[ACTIVITIES]
(1) According to the text on the horse treadmill experiment methods, how much time separated a horse's control run from its NO inhalation run?
(2) Resume the text on the horse treadmill experiment methods after its final sentence.

[SOURCE EXTRACT]
┄┄┄┄┄┄┄┄┄┄┄┄┄┄┄┄┄┄┄┄

Animal preparation and data acquisition. Before each experiment, each horse had two 7-Fr introducer catheters placed in the right jugular vein and one catheter placed in either a previously elevated left carotid artery (18 gauge, 2 in., Abbocath) or transverse facial artery (20 gauge, 1.5 in., Abbocath) by aseptic techniques. The jugular vein catheters were emplaced under local anesthesia (2% lidocaine). A 7-Fr microtip pressure transducer (model SPC-471A, Millar Instruments, Houston, TX) was advanced through one jugular introducer catheter 8 cm past the pulmonic valve in the pulmonary artery as determined by visual inspection of the pressure waveforms viewed on a monitor via a computer-based data acquisition system (DATAQ, Akron, OH). A thermistor catheter (Columbus Instruments, Columbus, OH) was placed into the right ventricle for blood temperature measurement. On the arterial side, a cannula (polyethylene; 1.6 mm ID, 3.2 mm OD) served as the site for withdrawal of arterial blood samples. The pressure transducer was calibrated before and after each run with a mercury manometer. No baseline transducer drift or change in gain was detected in any of the runs. In addition, a bilateral nostril gas infusion device was secured to each horse, thereby facilitating either NO or N2 (control) delivery during a given exercise bout. Briefly, this device was constructed of polyethylene tubing that split (Y connector) ~10 cm cranial to the nares. The end of each tube was constructed to fit around the naris, inserting ~5 cm up the nasal passage. This device was secured to the halter with tape and attached externally to each nostril. After each run, maintenance of tube placement was confirmed. This procedure was performed under the supervision of a staff veterinarian, and under no circumstances did any horse appear to be in discomfort nor was skin irritation detected.
Experimental protocol. Each horse completed two runs on a level equine treadmill (Sato, Uppsala, Sweden). Control (N2) and NO inhalation runs were performed in randomized order (2 wk between trials). The protocol consisted of 1) warm-up trot (3 m/s for 4 min), 2) an incremental exercise test (3 min at 7 m/s, 3 min at 11 m/s, and run to fatigue at 15 m/s), and 3) cooldown trot (3 m/s for 4 min). NO (1,000 ppm in N2) was administered bilaterally to the nares through heated Teflon tubing, at a rate calculated to maintain NO concentration in the inhaled air at 80 ppm (15) on the basis of each horse's minute ventilation at 7, 11, and 15 m/s. The control run was performed with the same infusion flow rate with N2 minus the NO.

┄┄┄┄┄┄┄┄┄┄┄┄┄┄┄┄┄┄┄┄

[COLLECTED MATERIAL]
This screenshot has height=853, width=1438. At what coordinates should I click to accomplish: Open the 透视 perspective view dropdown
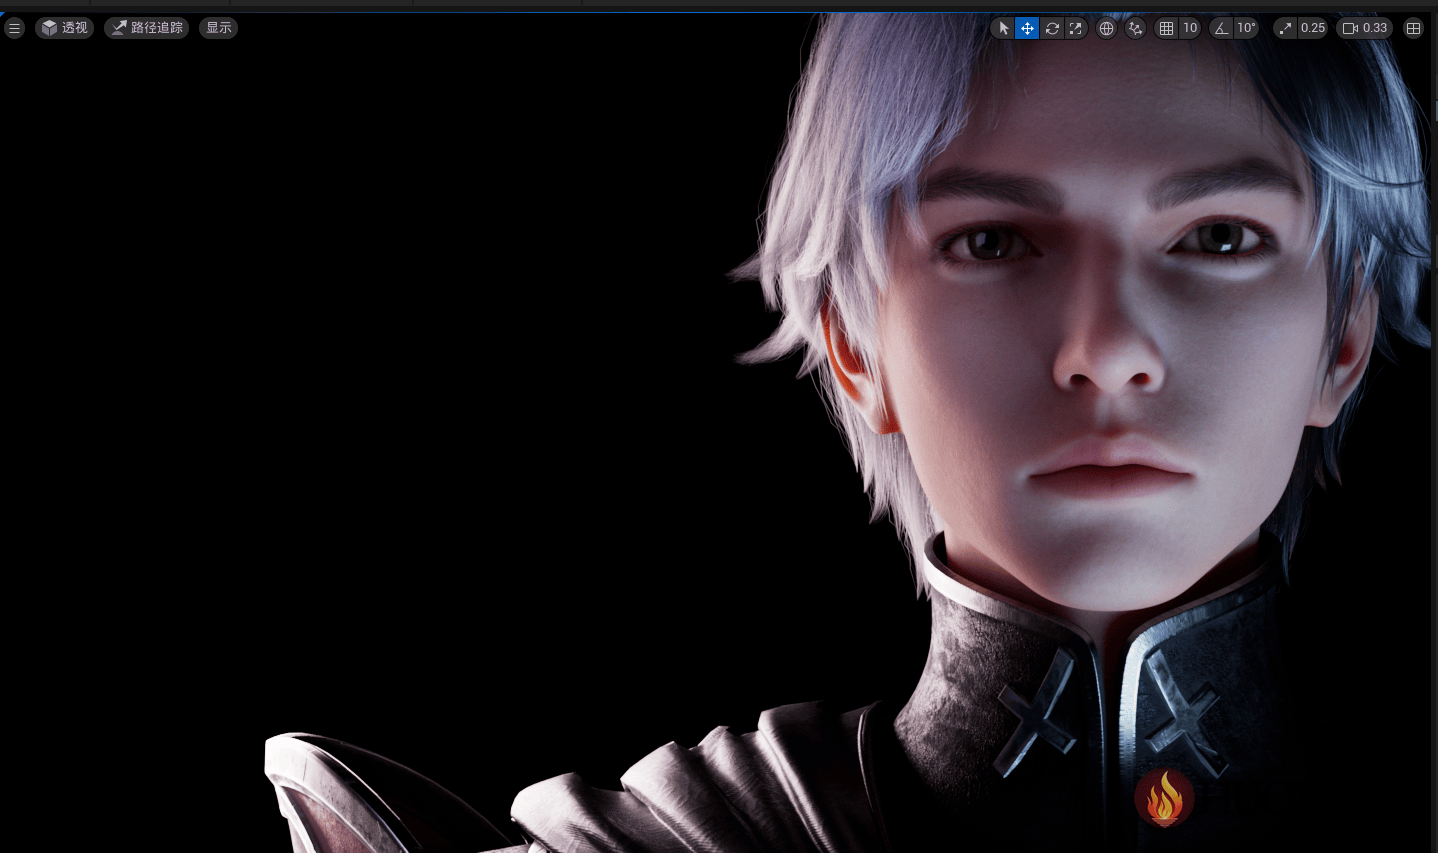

┄┄┄┄┄┄┄┄┄┄┄┄┄┄┄┄┄┄┄┄

[RESPONSES FOR EACH TASK]
(1) Two weeks.

(2)
Blood analysis. After anaerobic arterial blood withdrawal (plastic, heparinized syringes), samples were placed immediately on ice. Blood gases and pH were analyzed (Novastat 4, Waltham, MA) within 2 h and corrected to the animals' right ventricular blood temperature (3). The blood-gas analyzer was calibrated per manufacturer standards.
Bronchoalveolar lavage. Bronchoalveolar lavage (BAL) was performed 30 min postexercise. Initially, the horses were tranquilized with detomidine HCl (10-20 μg/kg iv) to facilitate the BAL as a means of quantifying EIPH severity (13). A BAL tube (Bivona Medical Technology, Gary, IN) was passed through the right naris until it wedged in a subsegmental bronchus of the dorsal caudal portion of the lung (12). Next, a total of 300 ml (in 50-ml aliquots) of lactated Ringer solution was infused. After two breaths, the fluid (a percentage of the entire 300 ml) was aspirated. Fluid recovery averaged 181 ml (60%); no significant differences in recovery existed between trials. The BAL fluid was analyzed via an automated particle counter (Beckman-Coulter, Coulter Counter model Z2, Fullerton, CA). Data are presented as red blood cells per milliliter of recovered BAL fluid minus tube dead space.
Statistical analysis. Data are presented as means ± SE. Differences in blood gases, pH, Ppa, and EIPH between control and NO conditions were tested via a paired t-test. Statistical significance was accepted at P 0.05.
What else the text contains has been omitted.